À titre de comparaison, les libéraux ont prévu un montant de 1,25 milliard de dollars pour réaliser, également d’ici 2017, la restauration des sites miniers abandonnés au Québec. L’ensemble de la facture sera payé par les deniers publics.

9 commentaires
  • Mira Falardeau - Abonné 28 avril 2012 11 h 12

    Tout est une question de perspective.



    Quand on pense que la gratuité scolaire représenterait 1% du budget des dépenses.
    Donc les libéraux ont prévu 1,75 milliards pour restaurer des sites miniers pollués par des entreprises qui ont fait des profits monstres avec nos richesses naturelles. Le Plan Nord coûtera 80 milliards, dont la moitié provenant de nos poches.
    Mais 1% pour l'éducation, selon M. Charest, c'est hors de question. On voit qu'il a de belles priorités, et que l'avenir de ma génération n'en fait pas partie. Au lieu de la connaissance et de l'instruction, il nous léguera des territoires pollués.

    Merci Monsieur Charest.

  • Poirier Sylvie - Inscrite 28 avril 2012 21 h 05

    Ce n'est pas une question de priorité

    C'est plutôt une question des maudits québécois qui sont têtus. Je pense profondément que Charest nous a promis un chien de sa chienne pour faire une caricature. Je ne crois pas que cet homme aime la mentalité des Québécois pour faire ce qu'il a fait depuis 1988 contre la Nation Québécoise. 1% du budget c'est rien à comparer des milliards que nous avons perdu depuis son arrivée au pouvoir avec les mensonges dans la presse écrite qu'il a fait avaler aux Québécoises et Québécois. John nous mène la vie dure... mais il va s'en mordre les lèvres. Les Québécois n'ont pas fini avec lui.

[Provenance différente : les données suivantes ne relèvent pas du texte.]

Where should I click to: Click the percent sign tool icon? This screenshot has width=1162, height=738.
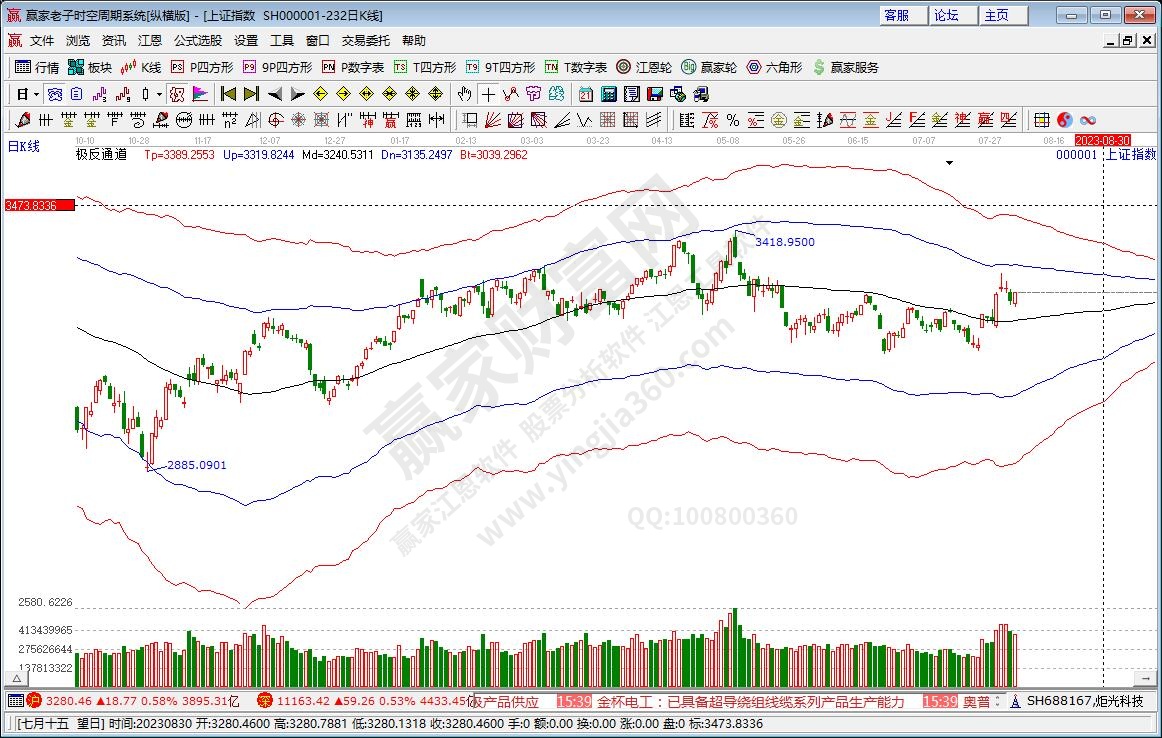[732, 120]
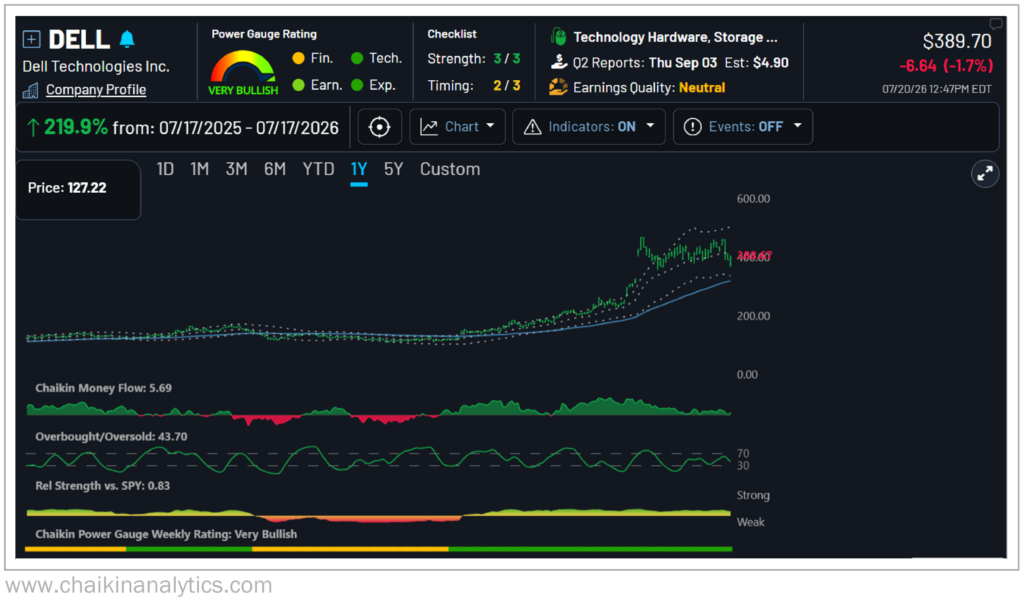Switch to the 5Y timeframe tab

(393, 169)
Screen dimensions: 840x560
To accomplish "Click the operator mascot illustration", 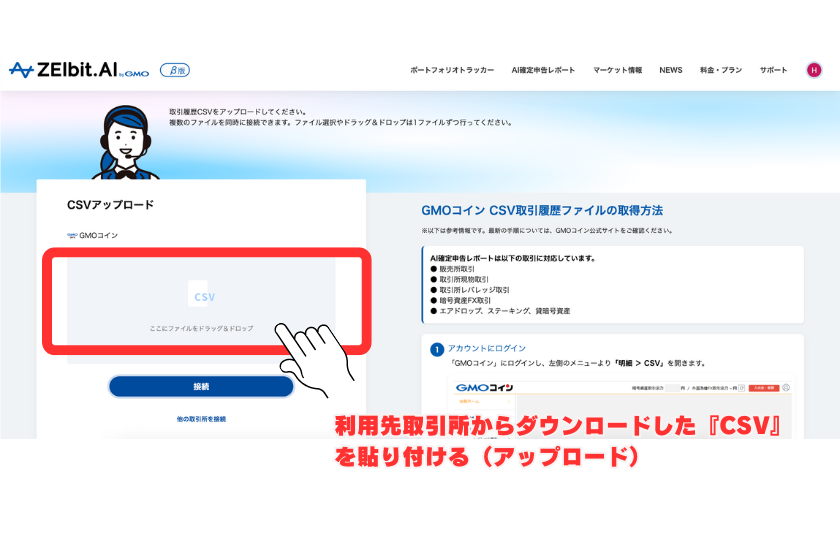I will [x=119, y=140].
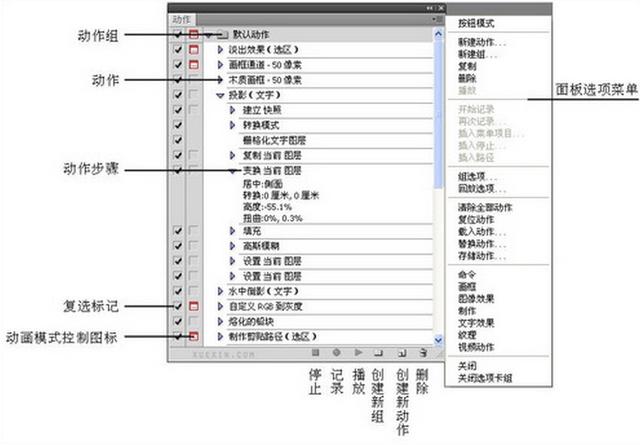Toggle dialog icon for 淡出效果(选区)
This screenshot has height=445, width=640.
tap(194, 49)
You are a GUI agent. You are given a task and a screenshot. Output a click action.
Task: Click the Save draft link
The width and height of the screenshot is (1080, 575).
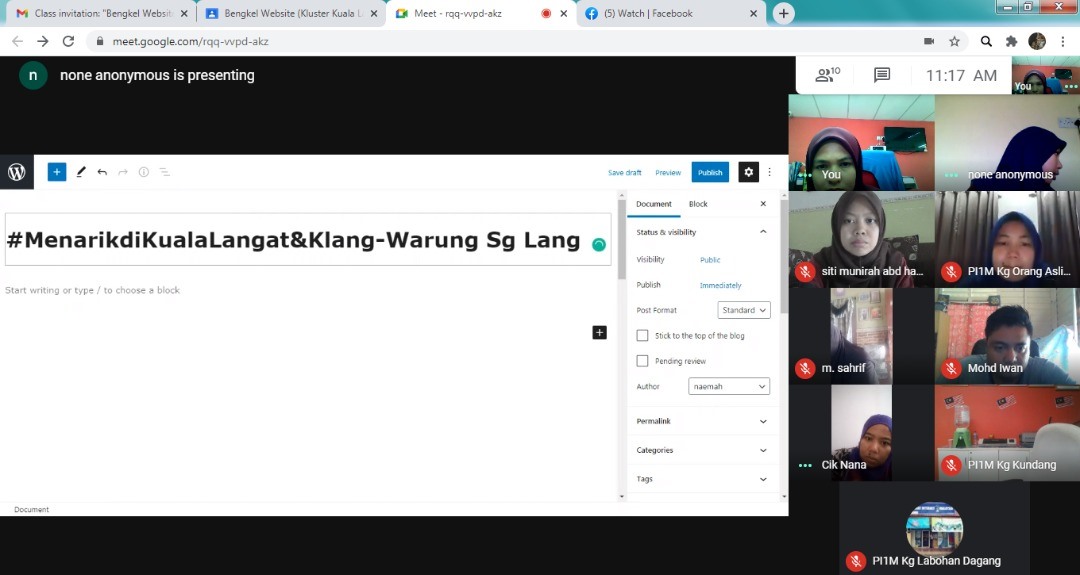624,173
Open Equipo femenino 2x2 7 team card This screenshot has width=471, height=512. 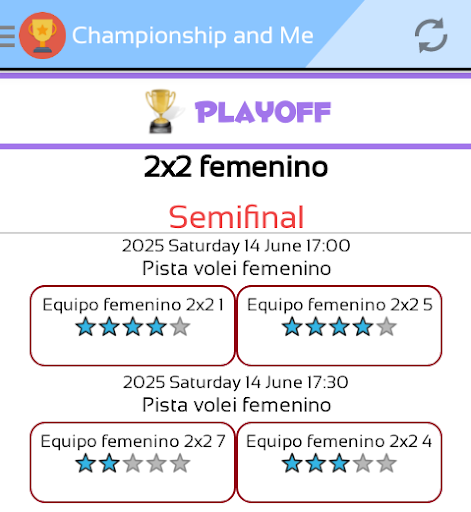pyautogui.click(x=133, y=462)
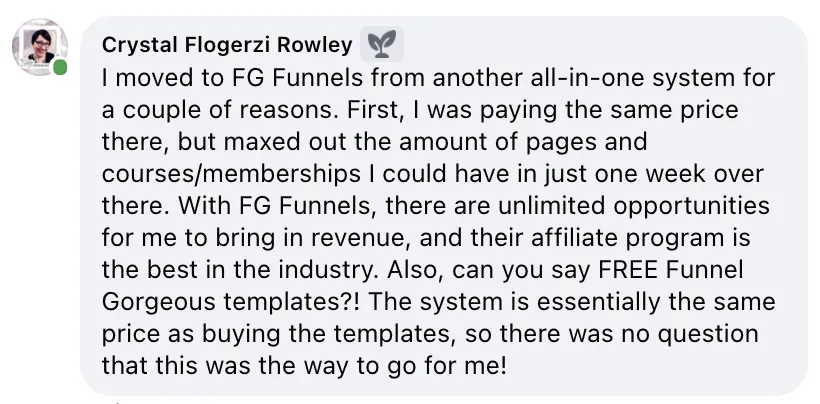Open Crystal Flogerzi Rowley's profile picture

click(39, 47)
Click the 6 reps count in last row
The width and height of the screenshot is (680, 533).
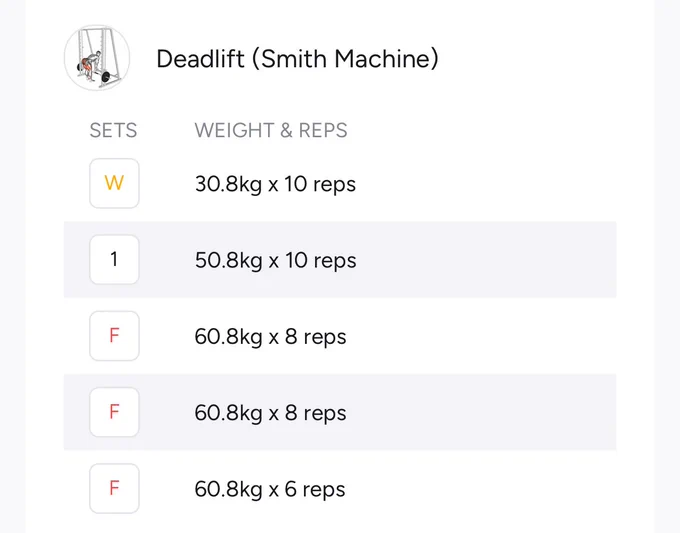tap(315, 490)
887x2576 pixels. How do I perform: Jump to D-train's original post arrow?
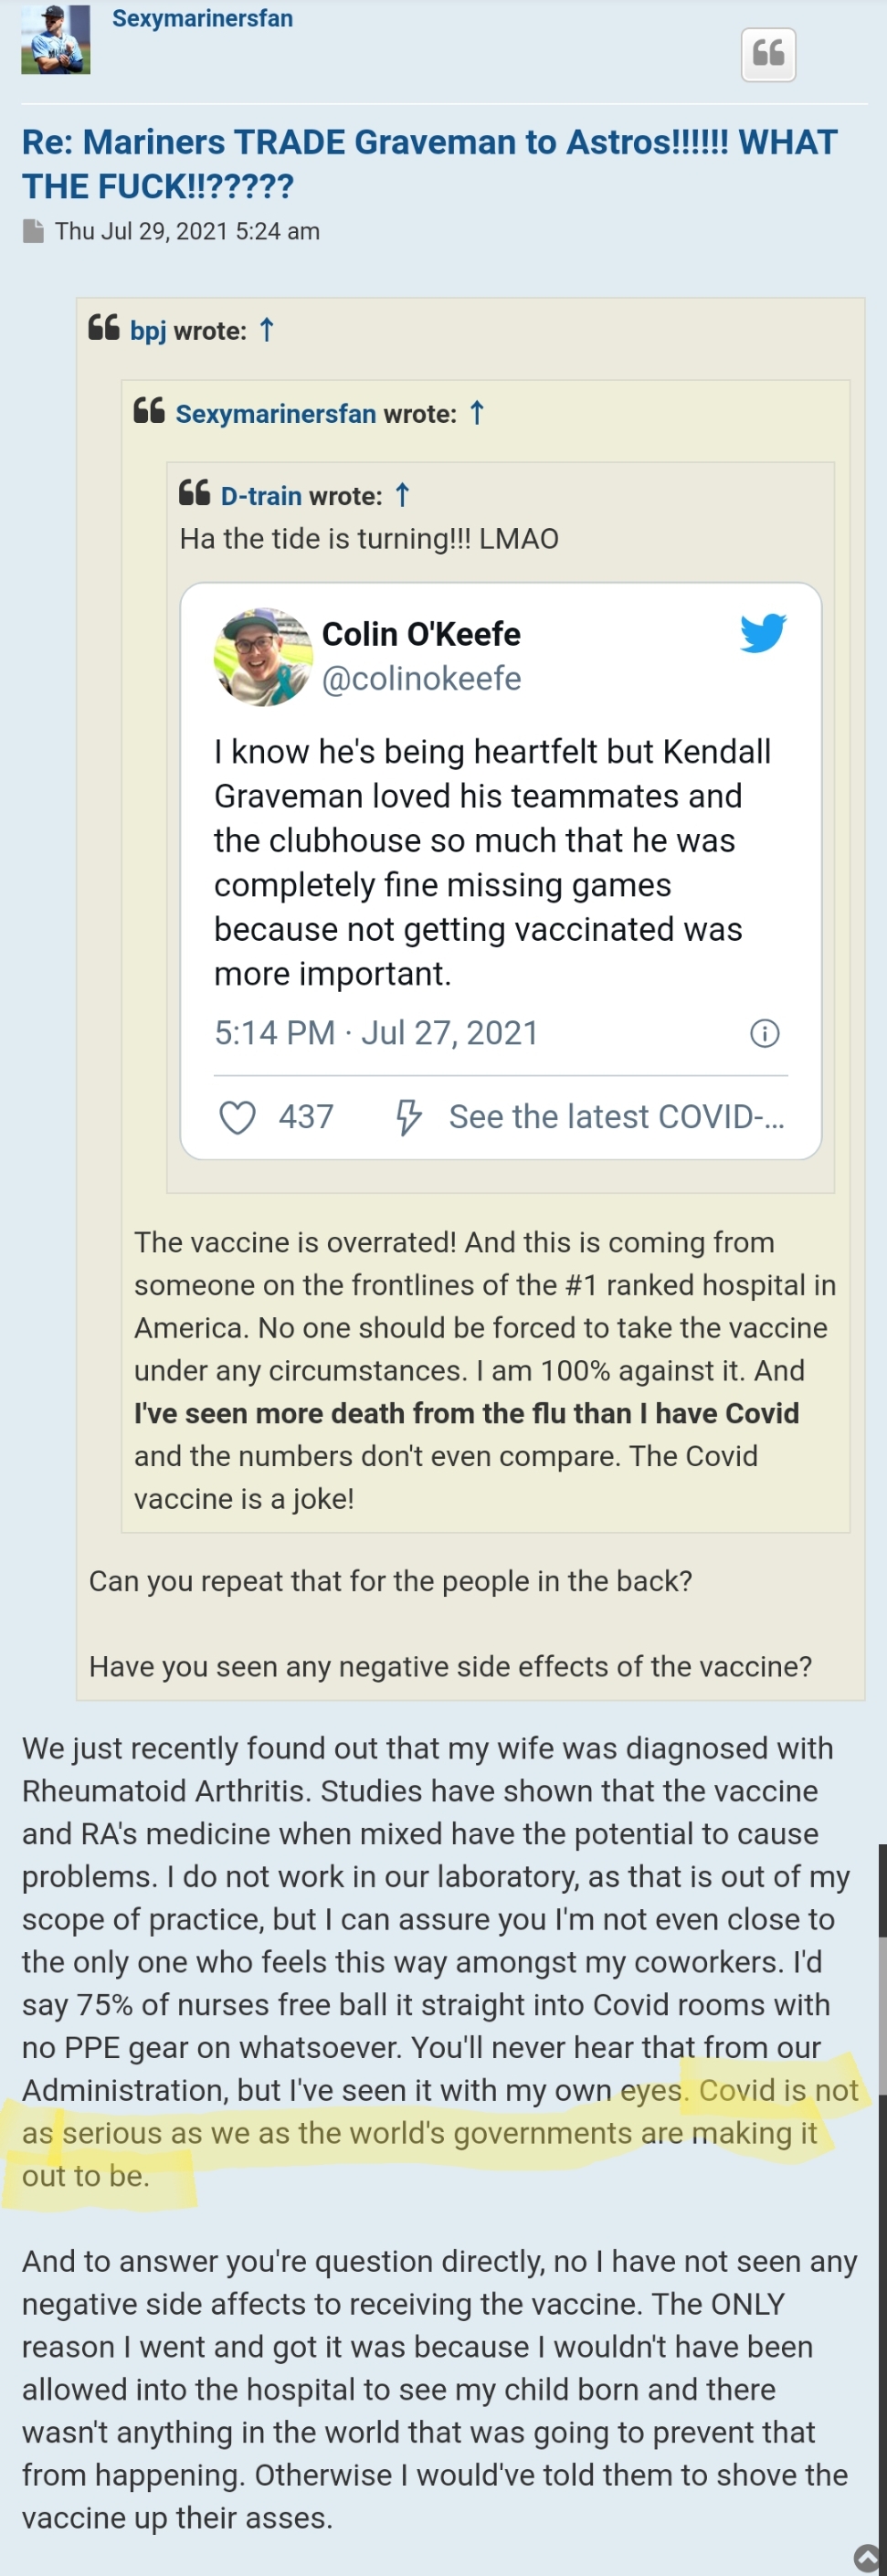pos(402,495)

De toute façon, pour un avocat c'est pas fort pour défendre les intérêts du Québec.

  • Regine Pierre - Inscrite 29 avril 2012 07 h 22

    Pour examiner toutes les options: une commission parlementaire.

    Les étudiants avaient raison de vouloir examiner toutes les options durant une vraie négociation. C'est, comme je l'ai déjà suggéré, ce que permettrait de faire une commission parlementaire sur le financement des universités où siègeraient des représentants de tous les partis avec pour mandat d'entendre toutes les parties au conflit, universités, étudiants, ministère de l'éducation, associations de parents, et d'examiner toutes les options dont les analyses seraient faites par des experts et non par les idéologues du parti libéral. La commission devrait faire des recommendations concrètes à l'Assemblée nationale d'ici décembre 2012, où elles seraient débattues et adoptées. Pendant ce temps, la hausse des droits de scolarité serait suspendue et les étudiants retourneraient finir leur session. Cette solution serait plus démocratique et coûterait beaucoup moins cher que ce que coûtera l'aggravation inévitable du conflit actuel.

    • Rémi-Bernard St-Pierre - Abonné 29 avril 2012 22 h 58

      Commision parlementaire ou États-Généraux sur l'Éducation ?

  • Patricia Bécavin - Inscrite 29 avril 2012 08 h 25

    Le "vrai" développement durable

    De quoi remettre en perspective bien des choses. En lisant cela je me demande pourquoi personne n'en a parlé avant ? Et au lieu de nous faire ingurgiter de force son Plan Nord et tous ces millions de dollars de développement pour les multinationales, il faudrait peut etre mieux s'occuper des gens, comme par exemple les étudiants et aussi les plus pauvres. En rétablissant cet équilibre on remettrai les bases de notre société beaucoup plus solides pour pouvoir batir une vraie société forte, instruite et en santé. C'est cela le développement durable ! Investir sur les citoyens et les services au citoyens !

  • François Gagnon - Inscrit 29 avril 2012 08 h 36

    Inclure le manque à gagner

    Ce calcul n'inclut pas le manque à gagner que veut combler la hausse annoncée par le gouvernement Charest. Mais même en incluant ce manque à gagner, on a vu dans ce journal au cour des dernières semaines, un nombre de propositions permettant de croire que le coût de la gratuité ou de la quasi-gratuité pourrait être bricolée sans se traduire par une hausse palpable des impôts des particuliers.